Title:AI Sees What? The Good, the Bad, and the Ugly of Machine Vision for Museum Collections
Authors:Brendan Ciecko
Publication:MW2020: MuseWeb 2020

Recently, as artificial intelligence (AI) has become more widespread and accessible, museums have begun to make use of this technology. One tool in particular, machine vision, has made a considerable splash in museums in recent years. Machine vision is the ability for computers to understand what they are seeing. Although the application of machine vision to museums is still in its early stages, the results show promise. In this session, we will explore the strengths and successes of this new technology, as well as the areas of concern and ethical dilemmas it produces as museums look towards machine vision as a move to effortless aid in the generation of metadata and descriptive text for their collections.

Over the course of several months, we have collected data on how machine vision perceives collection images. This study represents a sustained effort to analyze the performance and accuracy of various machine vision tools (such as Google Cloud Vision, Microsoft Cognitive Services, AWS Rekognition, etc.) at describing images in museum collection databases. In addition to thoroughly assessing the AI-generated outputs, we have shared the results with several prominent curators, and museum digital technology specialists, collecting expert commentary from such museum professionals on the fruits of this research.

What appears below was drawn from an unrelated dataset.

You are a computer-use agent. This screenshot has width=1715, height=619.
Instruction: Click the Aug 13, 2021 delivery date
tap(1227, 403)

Now, we strive to share our results. Our study represents over 100 hours worth of time invested in technical analysis, data collection, and interpretation, and we want to share this knowledge to advance the conversation in the museum field.

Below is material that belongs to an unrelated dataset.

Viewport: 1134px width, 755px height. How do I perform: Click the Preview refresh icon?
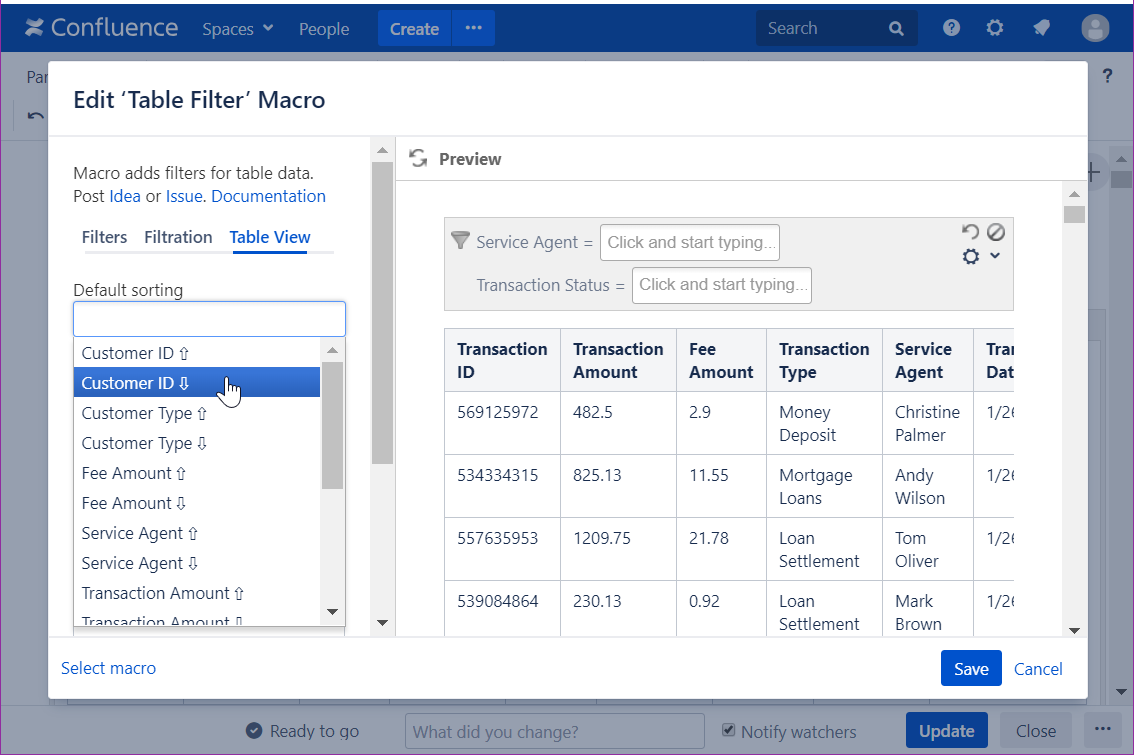[418, 159]
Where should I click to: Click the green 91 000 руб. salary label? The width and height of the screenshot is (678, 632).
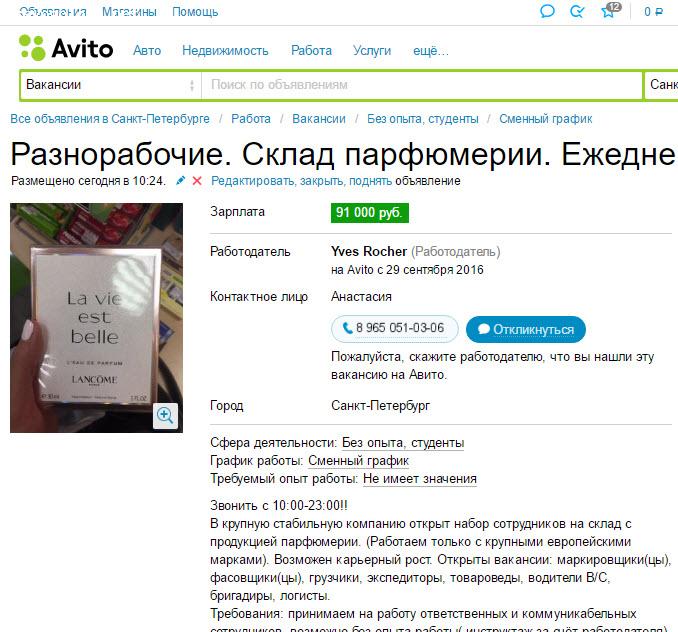click(370, 213)
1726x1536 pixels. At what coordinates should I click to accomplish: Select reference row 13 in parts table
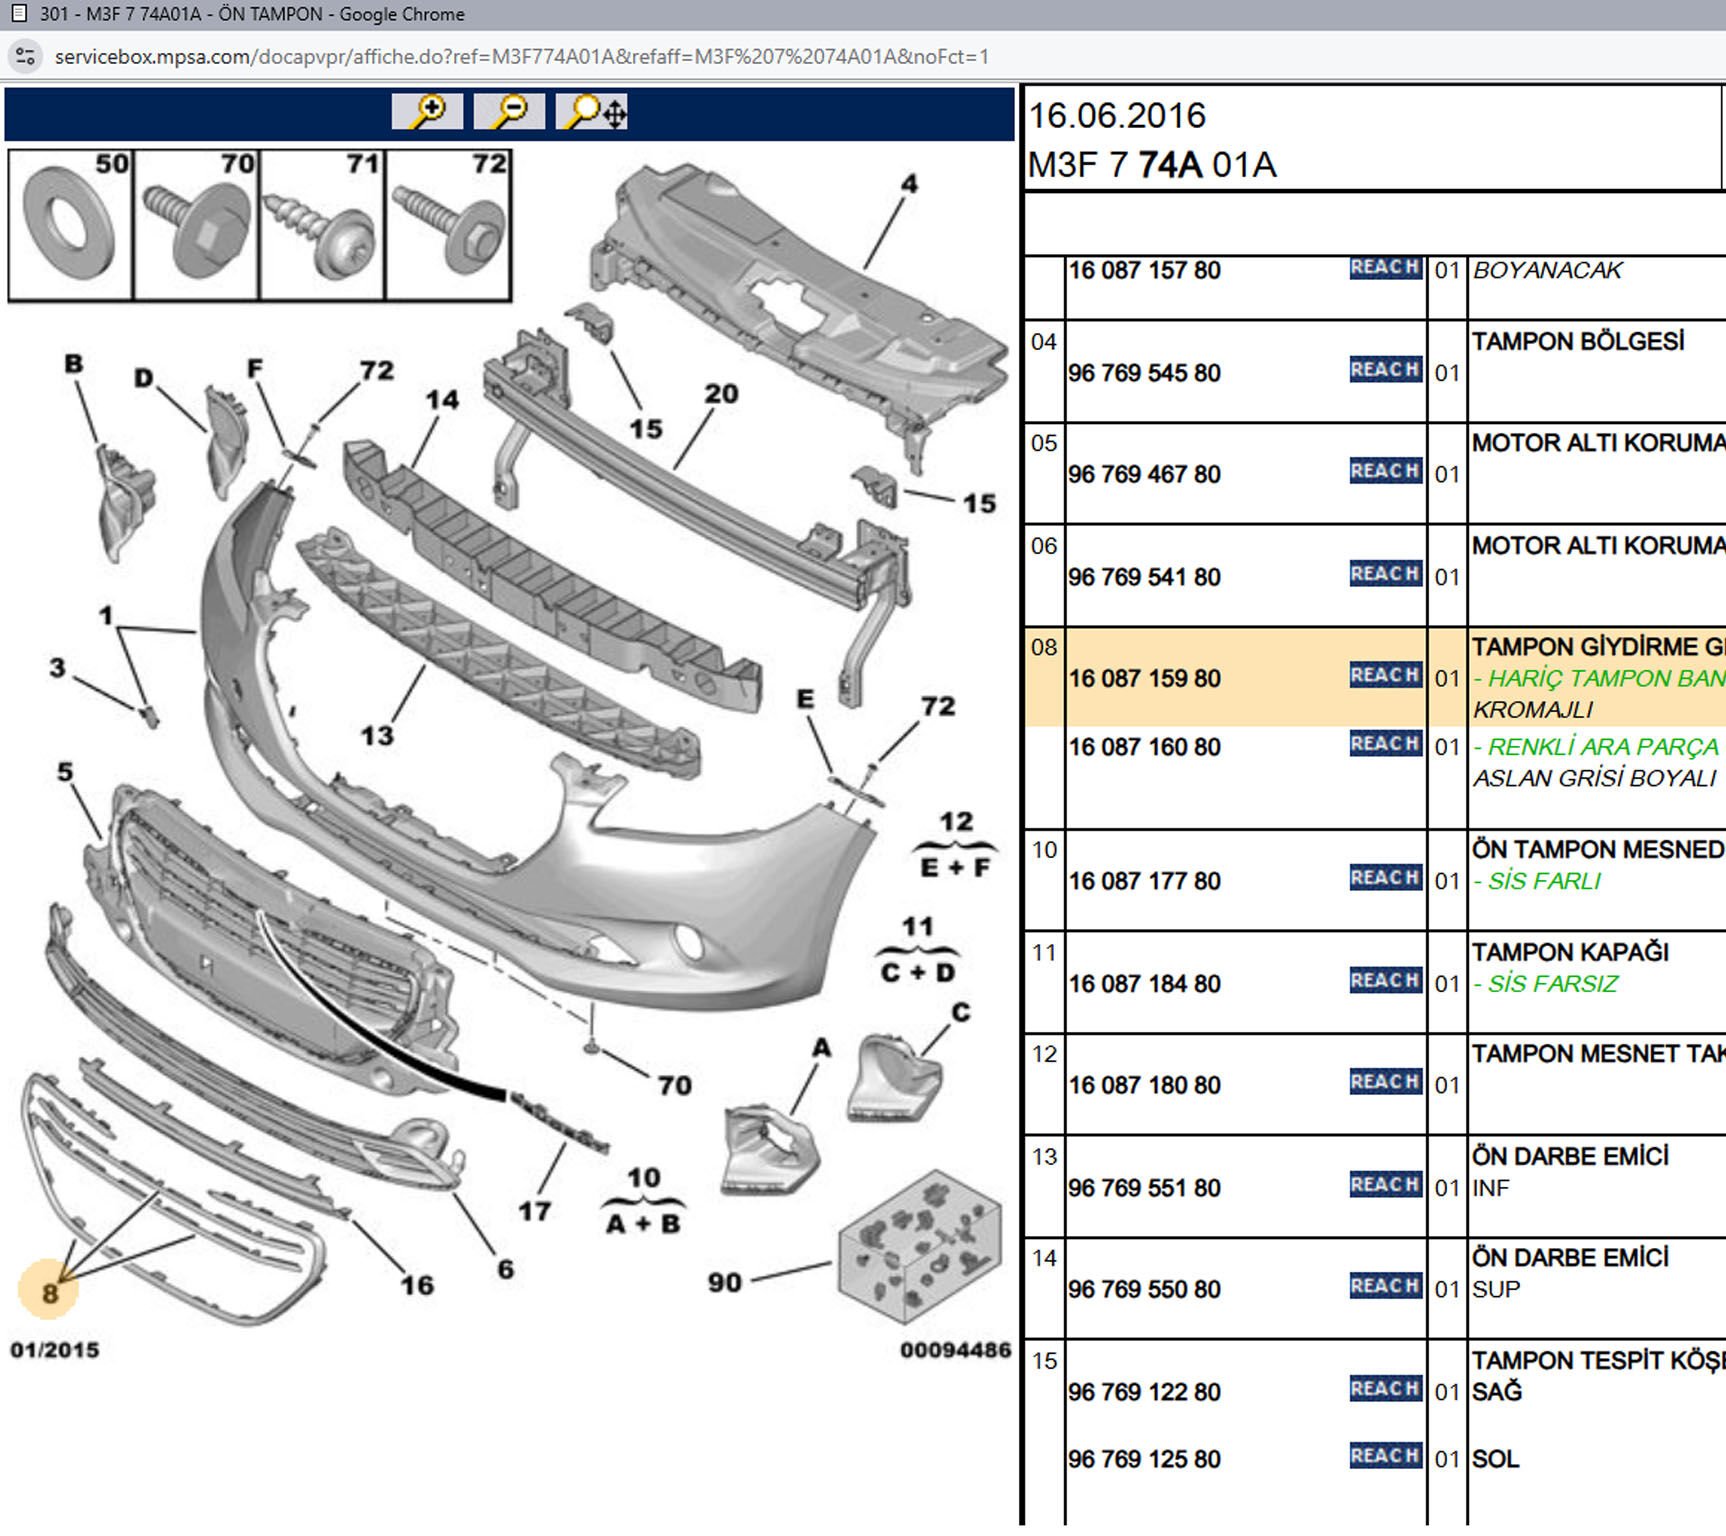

The goal of this paper is to spark a discussion around machine vision in museums and encourage the community to engage with ongoing ethical considerations related to this technology. While machine vision may unlock new potentials for the cultural sector, when it comes to analyzing culturally-sensitive artifacts, it is essential to scrutinize the ways that machine vision can perpetuate biases, conflate non-Western cultures, and generate confusion.